Так что же в действительности подразумевает путешествие во времени? Для нас интерес могут представлять два случая: путешествие в будущее и путешествие в прошлое. В будущее попасть легко: как сидели в кресле, так и продолжайте сидеть. Каждый час вы будете перемещаться ровно на час в будущее. Вы возразите: «Но ведь это скучно! Я хочу попасть далеко в будущее и как можно быстрее, а не переползать за каждый час всего лишь на один час вперед. Я хочу увидеть двадцать четвертый век еще до обеда!» Однако нам известно, что невозможно двигаться со скоростью, превышающей один час в час относительно часов, которые путешествуют вместе с вами. Вы можете попытаться перехитрить себя, погрузившись в сон или в искусственную кому, но время идти не перестанет.
С другой стороны, вы можете изменить промежуток времени, затрачиваемый на прохождение вдоль вашей мировой линии по сравнению с мировыми линиями других людей. В ньютоновской Вселенной это невозможно, так как время универсально и вдоль всех мировых линий, соединяющих одни и те же два события, проходит один и тот же период времени. Однако специальная теория относительности позволяет нам управлять промежутками времени путем перемещения в пространстве. Движению без ускорения соответствует самый длинный временной интервал между двумя событиями; поэтому если вы желаете быстро (с вашей точки зрения) попасть в будущее, вам нужно всего лишь двигаться сквозь пространство—время по сильно искривленному пути. Вы можете улететь в межзвездное пространство на скорости, близкой к скорости света, а затем вернуться или, если запас топлива на вашей ракете достаточно велик, просто летать кругами на сверхвысокой скорости, никогда особенно не удаляясь от стартовой точки в пространстве. Когда вы приземлитесь и выйдете из космического корабля, помимо головокружения у вас будет понимание, что вы «переместились в будущее», или, точнее, что вдоль вашей мировой линии прошло меньше времени, чем вдоль мировых линий всех тех людей, с которыми вы попрощались при старте. Путешествовать в будущее просто, а как быстро вы будете перемещаться — вопрос исключительно ваших технологических возможностей. Это абсолютно не противоречит фундаментальным законам физики.

▶ **Исходные данные**
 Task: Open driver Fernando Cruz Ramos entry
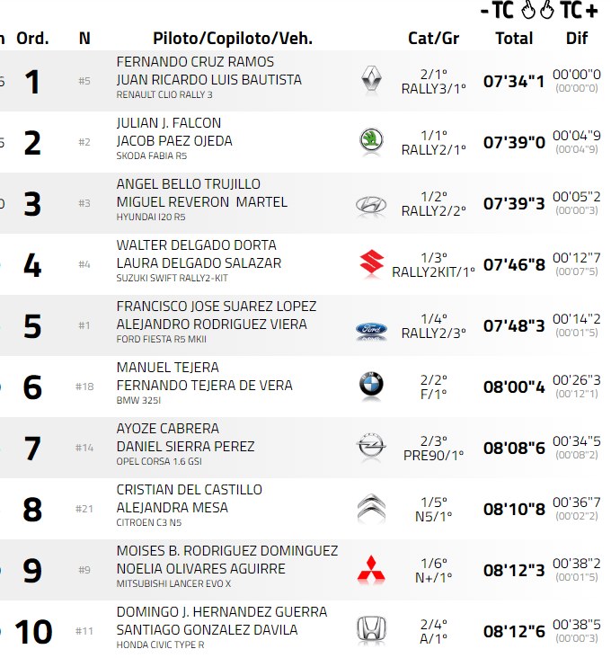click(195, 62)
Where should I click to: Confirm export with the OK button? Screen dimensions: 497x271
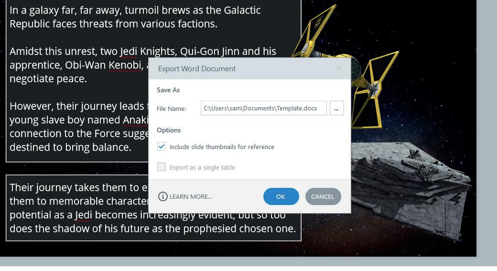pyautogui.click(x=281, y=196)
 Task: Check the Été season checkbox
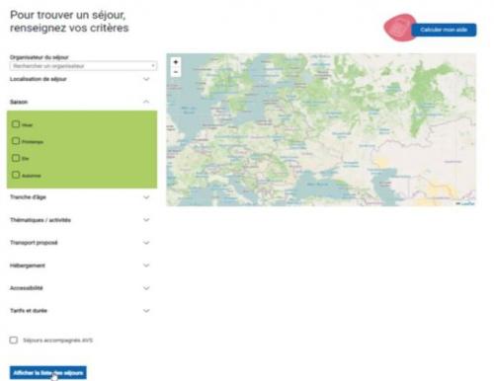click(x=16, y=158)
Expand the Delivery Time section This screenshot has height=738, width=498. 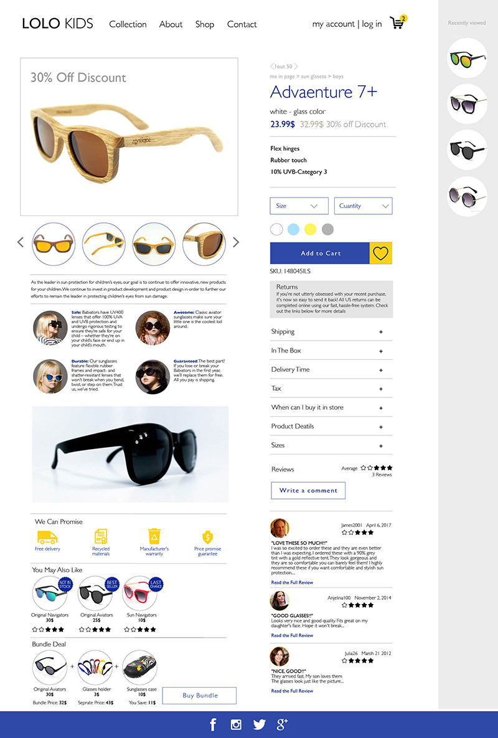pyautogui.click(x=331, y=369)
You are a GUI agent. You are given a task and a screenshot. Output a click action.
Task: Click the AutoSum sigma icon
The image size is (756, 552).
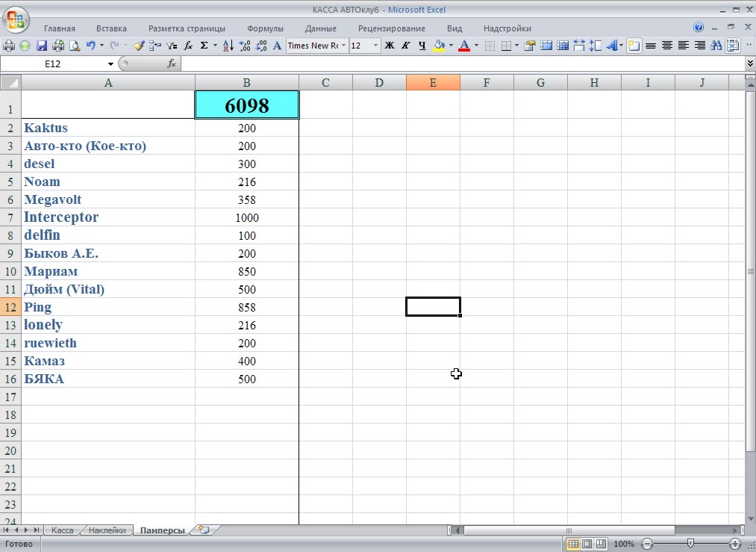(204, 46)
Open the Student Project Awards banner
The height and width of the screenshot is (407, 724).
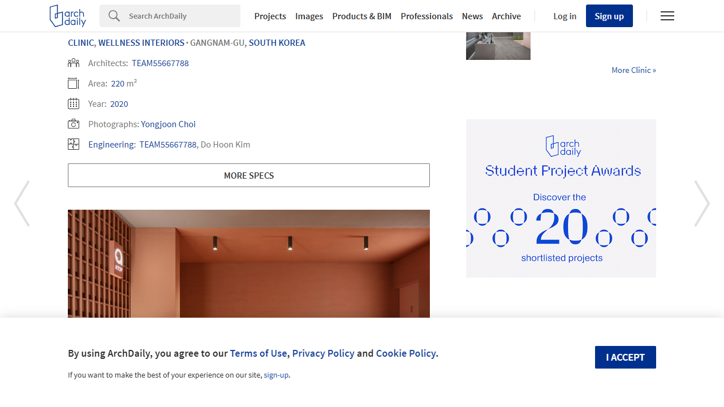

▶ **Задания**
• 1. Перепишите дословно часть фрагмента о путешествии во времени, начиная со слов «Так что же в» и продолжая до слов «идти не перестанет.» включительно.
• 2. Какому движению, согласно фрагменту о путешествии во времени, соответствует самый длинный временной интервал между двумя событиями?

▶ **Ответы к заданиям**
• 1.
Так что же в действительности подразумевает путешествие во времени? Для нас интерес могут представлять два случая: путешествие в будущее и путешествие в прошлое. В будущее попасть легко: как сидели в кресле, так и продолжайте сидеть. Каждый час вы будете перемещаться ровно на час в будущее. Вы возразите: «Но ведь это скучно! Я хочу попасть далеко в будущее и как можно быстрее, а не переползать за каждый час всего лишь на один час вперед. Я хочу увидеть двадцать четвертый век еще до обеда!» Однако нам известно, что невозможно двигаться со скоростью, превышающей один час в час относительно часов, которые путешествуют вместе с вами. Вы можете попытаться перехитрить себя, погрузившись в сон или в искусственную кому, но время идти не перестанет.

• 2. Движению без ускорения.